The Mudcat Café TM
Thread #59418   Message #2812674
Posted By: Amos
15-Jan-10 - 10:24 AM
Thread Name: BS: The Mother of all BS threads
Subject: RE: BS: The Mother of all BS threads
After the quark-gluon plasma filled the universe for a few millionths of a second after the big bang, it was over 13 billion years until experimenters managed to recreate the extraordinarily hot, dense medium on Earth. The JET Collaboration, a team from six universities and three national laboratories led by Berkeley Lab's Nuclear Science Division, is now developing a new and highly detailed theoretical picture of this unique state of the early universe.

The Department of Energy's Office of Nuclear Physics recently named Berkeley Lab's Nuclear Science Division to lead a nine-institution collaboration investigating the "Quantitative Jet and Electromagnetic Tomography of Extreme Phases of Matter in Heavy-Ion Collisions" - JET, for short.

... The quark-gluon plasma filled the Universe a few millionths of a second after the big bang but instantly vanished, condensing into the protons and neutrons and other particles from which the present Universe descended.
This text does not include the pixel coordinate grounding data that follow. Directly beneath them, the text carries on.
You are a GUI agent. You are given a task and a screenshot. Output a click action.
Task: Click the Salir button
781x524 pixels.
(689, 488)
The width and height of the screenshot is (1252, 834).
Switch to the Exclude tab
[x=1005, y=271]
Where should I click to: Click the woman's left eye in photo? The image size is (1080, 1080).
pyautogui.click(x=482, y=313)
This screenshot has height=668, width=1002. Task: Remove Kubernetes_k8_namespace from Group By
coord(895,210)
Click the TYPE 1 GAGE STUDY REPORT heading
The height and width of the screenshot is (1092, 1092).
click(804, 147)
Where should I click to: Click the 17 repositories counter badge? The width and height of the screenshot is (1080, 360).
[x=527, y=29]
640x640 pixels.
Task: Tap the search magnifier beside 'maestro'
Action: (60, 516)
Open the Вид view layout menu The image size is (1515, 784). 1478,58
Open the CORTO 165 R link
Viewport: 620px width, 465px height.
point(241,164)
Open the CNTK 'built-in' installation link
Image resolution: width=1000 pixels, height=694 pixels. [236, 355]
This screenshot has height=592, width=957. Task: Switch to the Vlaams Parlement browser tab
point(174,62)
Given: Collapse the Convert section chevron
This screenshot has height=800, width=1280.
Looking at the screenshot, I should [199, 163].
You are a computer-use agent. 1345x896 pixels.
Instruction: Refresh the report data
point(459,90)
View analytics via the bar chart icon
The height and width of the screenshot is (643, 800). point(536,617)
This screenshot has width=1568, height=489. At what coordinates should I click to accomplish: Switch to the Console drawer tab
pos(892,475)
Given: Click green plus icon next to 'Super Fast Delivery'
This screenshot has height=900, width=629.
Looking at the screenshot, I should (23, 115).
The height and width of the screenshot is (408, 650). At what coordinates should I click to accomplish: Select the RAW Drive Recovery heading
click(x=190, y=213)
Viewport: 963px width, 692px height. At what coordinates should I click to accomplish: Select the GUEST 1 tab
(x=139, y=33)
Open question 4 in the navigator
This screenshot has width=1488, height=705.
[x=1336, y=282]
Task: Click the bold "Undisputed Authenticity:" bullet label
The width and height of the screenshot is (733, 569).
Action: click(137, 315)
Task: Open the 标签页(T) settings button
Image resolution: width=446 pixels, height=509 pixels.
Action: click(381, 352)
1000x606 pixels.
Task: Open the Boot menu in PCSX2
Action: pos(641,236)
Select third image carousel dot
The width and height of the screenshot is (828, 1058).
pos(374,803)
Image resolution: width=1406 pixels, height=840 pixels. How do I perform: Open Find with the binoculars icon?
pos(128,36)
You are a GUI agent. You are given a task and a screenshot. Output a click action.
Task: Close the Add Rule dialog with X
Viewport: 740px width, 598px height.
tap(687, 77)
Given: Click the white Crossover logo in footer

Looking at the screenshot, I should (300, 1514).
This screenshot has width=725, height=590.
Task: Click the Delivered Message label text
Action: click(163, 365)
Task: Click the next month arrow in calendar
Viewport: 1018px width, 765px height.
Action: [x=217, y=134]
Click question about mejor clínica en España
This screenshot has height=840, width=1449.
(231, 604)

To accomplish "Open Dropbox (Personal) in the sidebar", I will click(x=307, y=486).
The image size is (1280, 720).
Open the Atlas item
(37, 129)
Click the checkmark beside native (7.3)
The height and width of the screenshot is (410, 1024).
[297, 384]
Some 13.7 billion years later, experimenters recreated the quark-gluon plasma on Earth, using the Relativistic Heavy Ion Collider (RHIC) at Brookhaven National Laboratory. The first heavy-ion collisions occurred at RHIC in 2000, but confirming the occurence of the quark-gluon plasma in these events took several more years of data collection and analysis.

Freeing the quarks

Quarks come in three different "colors," and it takes three quarks to build a proton or a neutron; as carriers of the color charge, an aspect of the strong nuclear interaction, gluons literally glue the quarks together.

Under ordinary conditions neither quarks nor gluons are ever free. The farther apart they get, the stronger the force between them. Because mass and energy are interchangeable, as described by Einstein's E=Mc2, eventually the energy that would be needed to separate them goes into creating new bound quarks instead.

RHIC was designed to collide heavy nuclei (as heavy as gold, whose nucleus consists of 79 protons and 118 neutrons) at energies so high that during the near-light-speed collisions, conditions cease to be anything like ordinary. Dense, hot fireballs blossom in the collisions, forming a plasma in which neither quarks nor gluons are bound together; instead they move independently with almost complete freedom.


Above suggests we should be very careful around the duckdog, maybe spell words out instead of saying them, that sort of thing.